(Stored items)
• • • • •
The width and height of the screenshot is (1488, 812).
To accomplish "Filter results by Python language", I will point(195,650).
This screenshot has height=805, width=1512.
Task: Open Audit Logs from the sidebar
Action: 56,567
• • • • •
What is being asked:
Write the entries out once more, exactly as given.

Answer box:
The width and height of the screenshot is (1488, 812).
To accomplish "Filter results by Python language", I will point(195,650).
This screenshot has height=805, width=1512.
Task: Open Audit Logs from the sidebar
Action: 56,567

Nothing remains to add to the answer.